Quote verbatim the lines of the entries below, beginning at the line that contains "Where should I click to: Click header" and stopping after the line that contains "Click OK in", with both of those lines included.
========================
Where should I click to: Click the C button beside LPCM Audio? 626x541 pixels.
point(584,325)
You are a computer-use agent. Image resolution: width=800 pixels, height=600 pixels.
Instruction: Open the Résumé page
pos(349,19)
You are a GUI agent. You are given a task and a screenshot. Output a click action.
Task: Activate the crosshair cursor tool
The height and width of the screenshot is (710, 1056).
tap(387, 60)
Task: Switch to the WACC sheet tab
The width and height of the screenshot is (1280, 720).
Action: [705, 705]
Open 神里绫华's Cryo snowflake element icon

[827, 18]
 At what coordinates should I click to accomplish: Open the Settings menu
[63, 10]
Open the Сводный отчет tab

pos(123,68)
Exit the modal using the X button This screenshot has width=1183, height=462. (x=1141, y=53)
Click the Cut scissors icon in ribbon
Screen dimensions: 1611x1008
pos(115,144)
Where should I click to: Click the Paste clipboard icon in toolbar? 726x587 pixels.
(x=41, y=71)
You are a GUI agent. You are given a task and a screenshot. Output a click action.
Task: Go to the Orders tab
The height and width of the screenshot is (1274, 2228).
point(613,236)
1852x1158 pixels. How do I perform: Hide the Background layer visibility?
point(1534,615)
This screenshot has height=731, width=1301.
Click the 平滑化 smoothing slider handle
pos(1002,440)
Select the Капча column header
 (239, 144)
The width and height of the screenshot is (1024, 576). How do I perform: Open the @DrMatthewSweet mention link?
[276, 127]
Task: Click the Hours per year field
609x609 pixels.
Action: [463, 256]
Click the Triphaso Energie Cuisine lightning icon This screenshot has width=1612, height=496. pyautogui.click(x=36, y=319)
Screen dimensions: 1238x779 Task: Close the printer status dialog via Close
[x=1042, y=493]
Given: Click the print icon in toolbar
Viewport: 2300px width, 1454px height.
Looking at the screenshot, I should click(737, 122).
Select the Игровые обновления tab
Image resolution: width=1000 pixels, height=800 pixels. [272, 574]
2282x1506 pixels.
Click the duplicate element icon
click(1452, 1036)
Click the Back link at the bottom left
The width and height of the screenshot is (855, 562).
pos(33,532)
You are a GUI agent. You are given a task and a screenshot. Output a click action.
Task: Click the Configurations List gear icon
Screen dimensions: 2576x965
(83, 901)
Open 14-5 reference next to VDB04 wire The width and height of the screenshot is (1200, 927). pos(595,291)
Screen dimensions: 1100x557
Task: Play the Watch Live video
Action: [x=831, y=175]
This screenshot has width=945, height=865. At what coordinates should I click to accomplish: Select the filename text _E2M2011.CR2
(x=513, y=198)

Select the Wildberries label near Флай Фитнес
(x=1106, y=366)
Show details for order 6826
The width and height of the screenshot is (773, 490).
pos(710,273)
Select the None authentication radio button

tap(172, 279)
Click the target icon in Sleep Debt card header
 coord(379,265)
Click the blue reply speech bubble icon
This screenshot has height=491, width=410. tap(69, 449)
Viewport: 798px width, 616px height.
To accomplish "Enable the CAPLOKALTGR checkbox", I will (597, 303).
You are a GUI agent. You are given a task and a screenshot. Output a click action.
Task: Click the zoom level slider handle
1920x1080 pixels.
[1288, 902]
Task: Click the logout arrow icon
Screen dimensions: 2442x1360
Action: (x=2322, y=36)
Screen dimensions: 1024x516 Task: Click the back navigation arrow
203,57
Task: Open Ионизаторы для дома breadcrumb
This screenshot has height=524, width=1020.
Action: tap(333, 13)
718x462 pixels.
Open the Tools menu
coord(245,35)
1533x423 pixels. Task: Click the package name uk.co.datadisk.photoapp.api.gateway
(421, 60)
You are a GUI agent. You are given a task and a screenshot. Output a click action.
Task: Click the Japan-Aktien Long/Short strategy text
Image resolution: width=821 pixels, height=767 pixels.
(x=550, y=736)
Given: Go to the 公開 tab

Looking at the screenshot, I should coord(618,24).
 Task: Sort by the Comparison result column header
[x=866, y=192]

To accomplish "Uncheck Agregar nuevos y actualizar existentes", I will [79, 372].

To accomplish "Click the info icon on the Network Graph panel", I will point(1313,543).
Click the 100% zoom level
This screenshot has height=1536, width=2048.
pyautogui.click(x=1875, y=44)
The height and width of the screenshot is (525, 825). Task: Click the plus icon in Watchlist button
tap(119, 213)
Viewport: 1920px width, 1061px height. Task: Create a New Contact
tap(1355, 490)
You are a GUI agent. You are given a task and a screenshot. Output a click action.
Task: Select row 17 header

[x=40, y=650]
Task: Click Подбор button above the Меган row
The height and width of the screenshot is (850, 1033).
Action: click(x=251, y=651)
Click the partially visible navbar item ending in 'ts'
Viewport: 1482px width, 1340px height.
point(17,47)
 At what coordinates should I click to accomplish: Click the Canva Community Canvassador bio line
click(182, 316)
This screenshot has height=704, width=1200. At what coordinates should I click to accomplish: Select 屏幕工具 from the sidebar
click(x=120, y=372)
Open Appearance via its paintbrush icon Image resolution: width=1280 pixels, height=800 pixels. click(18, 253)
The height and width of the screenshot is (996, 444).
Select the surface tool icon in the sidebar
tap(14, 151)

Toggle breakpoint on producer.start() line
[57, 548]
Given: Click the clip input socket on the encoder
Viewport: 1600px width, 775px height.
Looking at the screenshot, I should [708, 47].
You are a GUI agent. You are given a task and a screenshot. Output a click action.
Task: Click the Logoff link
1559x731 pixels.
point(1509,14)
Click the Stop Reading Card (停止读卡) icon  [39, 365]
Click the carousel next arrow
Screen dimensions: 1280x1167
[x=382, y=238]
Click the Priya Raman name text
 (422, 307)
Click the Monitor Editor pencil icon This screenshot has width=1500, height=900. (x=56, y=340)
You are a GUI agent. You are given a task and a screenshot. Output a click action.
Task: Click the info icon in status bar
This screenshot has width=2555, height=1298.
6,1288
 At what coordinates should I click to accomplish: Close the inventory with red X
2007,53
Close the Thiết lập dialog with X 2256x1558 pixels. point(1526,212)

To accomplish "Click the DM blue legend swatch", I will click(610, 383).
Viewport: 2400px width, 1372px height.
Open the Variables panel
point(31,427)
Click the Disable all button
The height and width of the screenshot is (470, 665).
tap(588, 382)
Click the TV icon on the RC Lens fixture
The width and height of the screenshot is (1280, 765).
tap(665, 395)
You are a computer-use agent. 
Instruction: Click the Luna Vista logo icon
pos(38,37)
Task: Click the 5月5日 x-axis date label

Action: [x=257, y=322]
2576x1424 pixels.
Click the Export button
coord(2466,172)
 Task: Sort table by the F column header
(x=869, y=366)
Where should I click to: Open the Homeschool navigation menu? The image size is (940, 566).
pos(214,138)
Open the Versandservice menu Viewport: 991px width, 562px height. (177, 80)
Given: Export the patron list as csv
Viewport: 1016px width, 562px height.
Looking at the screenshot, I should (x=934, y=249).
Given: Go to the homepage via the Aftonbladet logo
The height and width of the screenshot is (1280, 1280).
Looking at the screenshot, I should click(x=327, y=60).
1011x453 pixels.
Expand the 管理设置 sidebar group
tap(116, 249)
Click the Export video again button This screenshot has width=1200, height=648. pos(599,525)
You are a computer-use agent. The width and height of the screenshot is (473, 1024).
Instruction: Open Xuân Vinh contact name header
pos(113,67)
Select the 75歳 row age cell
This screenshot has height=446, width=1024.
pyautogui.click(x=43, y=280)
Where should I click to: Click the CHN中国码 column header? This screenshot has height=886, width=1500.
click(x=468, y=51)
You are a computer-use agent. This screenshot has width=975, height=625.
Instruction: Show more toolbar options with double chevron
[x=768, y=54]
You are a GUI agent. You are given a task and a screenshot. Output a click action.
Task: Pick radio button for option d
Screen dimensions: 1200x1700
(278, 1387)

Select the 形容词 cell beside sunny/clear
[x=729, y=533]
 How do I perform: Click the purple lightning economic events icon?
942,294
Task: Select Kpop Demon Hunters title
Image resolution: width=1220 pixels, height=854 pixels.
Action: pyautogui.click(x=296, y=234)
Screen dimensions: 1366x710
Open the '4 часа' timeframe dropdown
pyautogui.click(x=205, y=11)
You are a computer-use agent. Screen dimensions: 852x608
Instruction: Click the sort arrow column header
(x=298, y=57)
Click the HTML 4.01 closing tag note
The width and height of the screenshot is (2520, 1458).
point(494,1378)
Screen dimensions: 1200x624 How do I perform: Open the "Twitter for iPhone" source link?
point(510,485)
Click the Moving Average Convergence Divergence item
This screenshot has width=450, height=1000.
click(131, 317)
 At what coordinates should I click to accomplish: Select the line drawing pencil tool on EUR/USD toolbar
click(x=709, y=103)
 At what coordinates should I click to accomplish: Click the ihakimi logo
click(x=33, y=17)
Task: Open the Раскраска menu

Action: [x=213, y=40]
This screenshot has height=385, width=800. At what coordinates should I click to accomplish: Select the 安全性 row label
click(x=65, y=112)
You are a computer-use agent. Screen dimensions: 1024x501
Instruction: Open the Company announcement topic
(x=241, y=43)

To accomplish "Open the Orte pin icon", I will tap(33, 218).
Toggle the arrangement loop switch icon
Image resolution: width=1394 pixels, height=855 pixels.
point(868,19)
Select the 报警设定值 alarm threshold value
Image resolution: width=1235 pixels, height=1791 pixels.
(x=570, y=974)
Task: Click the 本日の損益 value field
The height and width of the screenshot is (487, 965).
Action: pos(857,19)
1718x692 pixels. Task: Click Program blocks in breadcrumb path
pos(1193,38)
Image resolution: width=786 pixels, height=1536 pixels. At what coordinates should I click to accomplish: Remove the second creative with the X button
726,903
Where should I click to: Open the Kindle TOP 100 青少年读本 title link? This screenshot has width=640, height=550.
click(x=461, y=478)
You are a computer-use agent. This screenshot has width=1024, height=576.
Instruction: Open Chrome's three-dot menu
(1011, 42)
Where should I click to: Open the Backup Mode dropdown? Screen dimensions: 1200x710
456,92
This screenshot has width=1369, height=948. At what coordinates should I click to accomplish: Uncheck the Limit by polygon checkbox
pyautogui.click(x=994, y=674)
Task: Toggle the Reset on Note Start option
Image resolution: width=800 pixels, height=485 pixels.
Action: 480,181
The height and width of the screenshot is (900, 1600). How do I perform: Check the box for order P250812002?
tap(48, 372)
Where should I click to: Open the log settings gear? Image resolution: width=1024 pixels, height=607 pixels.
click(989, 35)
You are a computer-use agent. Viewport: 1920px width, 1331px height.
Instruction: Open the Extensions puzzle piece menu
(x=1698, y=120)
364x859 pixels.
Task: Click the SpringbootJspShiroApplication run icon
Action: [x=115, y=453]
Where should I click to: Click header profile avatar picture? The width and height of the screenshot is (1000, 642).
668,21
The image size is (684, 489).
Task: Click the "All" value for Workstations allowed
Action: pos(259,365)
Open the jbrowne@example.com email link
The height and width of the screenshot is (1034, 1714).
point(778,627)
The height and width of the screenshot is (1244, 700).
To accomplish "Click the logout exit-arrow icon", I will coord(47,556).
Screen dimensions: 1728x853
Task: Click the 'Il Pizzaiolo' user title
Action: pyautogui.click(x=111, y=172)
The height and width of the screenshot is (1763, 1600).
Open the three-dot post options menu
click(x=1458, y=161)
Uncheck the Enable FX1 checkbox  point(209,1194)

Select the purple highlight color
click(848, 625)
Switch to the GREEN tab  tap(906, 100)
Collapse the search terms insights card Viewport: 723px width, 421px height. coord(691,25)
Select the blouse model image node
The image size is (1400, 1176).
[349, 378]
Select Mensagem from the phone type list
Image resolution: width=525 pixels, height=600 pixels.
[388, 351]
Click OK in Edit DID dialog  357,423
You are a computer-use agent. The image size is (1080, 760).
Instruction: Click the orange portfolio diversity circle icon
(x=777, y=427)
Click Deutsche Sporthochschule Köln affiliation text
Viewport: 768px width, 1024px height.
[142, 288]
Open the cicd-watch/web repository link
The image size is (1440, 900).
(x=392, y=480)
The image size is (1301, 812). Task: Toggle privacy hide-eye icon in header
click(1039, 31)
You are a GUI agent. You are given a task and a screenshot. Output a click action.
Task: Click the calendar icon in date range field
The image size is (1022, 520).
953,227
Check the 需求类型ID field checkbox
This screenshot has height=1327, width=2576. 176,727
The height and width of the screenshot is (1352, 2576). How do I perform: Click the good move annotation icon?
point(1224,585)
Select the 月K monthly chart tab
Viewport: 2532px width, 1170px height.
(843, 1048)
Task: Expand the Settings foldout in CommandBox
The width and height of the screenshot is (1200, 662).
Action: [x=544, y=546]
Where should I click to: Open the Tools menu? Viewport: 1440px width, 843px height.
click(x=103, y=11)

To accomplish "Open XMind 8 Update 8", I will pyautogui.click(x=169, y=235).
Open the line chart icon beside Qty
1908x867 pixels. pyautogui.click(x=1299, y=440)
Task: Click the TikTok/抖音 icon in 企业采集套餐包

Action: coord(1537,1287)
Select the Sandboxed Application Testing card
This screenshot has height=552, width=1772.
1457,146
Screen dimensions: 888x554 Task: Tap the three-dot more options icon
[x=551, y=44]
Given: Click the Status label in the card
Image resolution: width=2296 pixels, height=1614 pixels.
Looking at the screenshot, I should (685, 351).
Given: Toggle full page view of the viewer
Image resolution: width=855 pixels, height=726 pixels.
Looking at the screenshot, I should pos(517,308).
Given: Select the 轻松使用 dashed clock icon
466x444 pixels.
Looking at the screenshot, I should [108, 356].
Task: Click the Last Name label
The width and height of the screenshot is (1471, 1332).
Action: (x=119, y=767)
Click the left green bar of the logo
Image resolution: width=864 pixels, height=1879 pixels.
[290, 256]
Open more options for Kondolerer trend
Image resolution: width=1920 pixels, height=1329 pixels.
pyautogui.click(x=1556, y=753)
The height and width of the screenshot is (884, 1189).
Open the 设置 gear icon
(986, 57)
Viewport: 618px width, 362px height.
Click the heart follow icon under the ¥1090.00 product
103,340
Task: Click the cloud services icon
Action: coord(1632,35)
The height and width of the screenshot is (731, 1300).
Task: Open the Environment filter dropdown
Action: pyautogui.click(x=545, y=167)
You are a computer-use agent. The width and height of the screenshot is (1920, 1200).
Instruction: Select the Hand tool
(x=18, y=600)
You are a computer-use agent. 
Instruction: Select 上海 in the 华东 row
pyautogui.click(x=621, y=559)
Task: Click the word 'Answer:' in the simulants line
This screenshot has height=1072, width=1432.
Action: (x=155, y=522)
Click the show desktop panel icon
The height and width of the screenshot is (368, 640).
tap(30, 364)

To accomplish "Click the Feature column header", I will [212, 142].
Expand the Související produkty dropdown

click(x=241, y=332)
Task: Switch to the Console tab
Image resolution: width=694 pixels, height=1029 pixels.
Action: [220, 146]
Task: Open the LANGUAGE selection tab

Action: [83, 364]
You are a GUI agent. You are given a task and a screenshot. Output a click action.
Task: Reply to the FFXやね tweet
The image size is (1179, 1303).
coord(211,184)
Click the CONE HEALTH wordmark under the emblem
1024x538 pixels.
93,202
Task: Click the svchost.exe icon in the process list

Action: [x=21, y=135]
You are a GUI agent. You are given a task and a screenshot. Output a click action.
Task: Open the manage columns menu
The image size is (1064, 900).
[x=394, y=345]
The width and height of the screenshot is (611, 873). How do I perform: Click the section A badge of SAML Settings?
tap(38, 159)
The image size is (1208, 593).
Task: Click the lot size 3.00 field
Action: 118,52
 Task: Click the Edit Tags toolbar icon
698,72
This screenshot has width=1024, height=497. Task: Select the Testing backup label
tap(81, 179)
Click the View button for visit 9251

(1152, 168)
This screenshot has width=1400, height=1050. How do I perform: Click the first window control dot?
========================
-- OUTPUT OF THE TASK --
Where should I click to: Click header profile avatar picture? The width and height of the screenshot is (1000, 642).
668,21
The image size is (684, 489).
Task: Click the "All" value for Workstations allowed
Action: pos(259,365)
Open the jbrowne@example.com email link
The height and width of the screenshot is (1034, 1714).
point(778,627)
The height and width of the screenshot is (1244, 700).
To accomplish "Click the logout exit-arrow icon", I will coord(47,556).
Screen dimensions: 1728x853
Task: Click the 'Il Pizzaiolo' user title
Action: pyautogui.click(x=111, y=172)
The height and width of the screenshot is (1763, 1600).
Open the three-dot post options menu
click(x=1458, y=161)
Uncheck the Enable FX1 checkbox  point(209,1194)

Select the purple highlight color
click(848, 625)
Switch to the GREEN tab  tap(906, 100)
Collapse the search terms insights card Viewport: 723px width, 421px height. coord(691,25)
Select the blouse model image node
The image size is (1400, 1176).
[349, 378]
Select Mensagem from the phone type list
Image resolution: width=525 pixels, height=600 pixels.
[388, 351]
Click OK in Edit DID dialog  357,423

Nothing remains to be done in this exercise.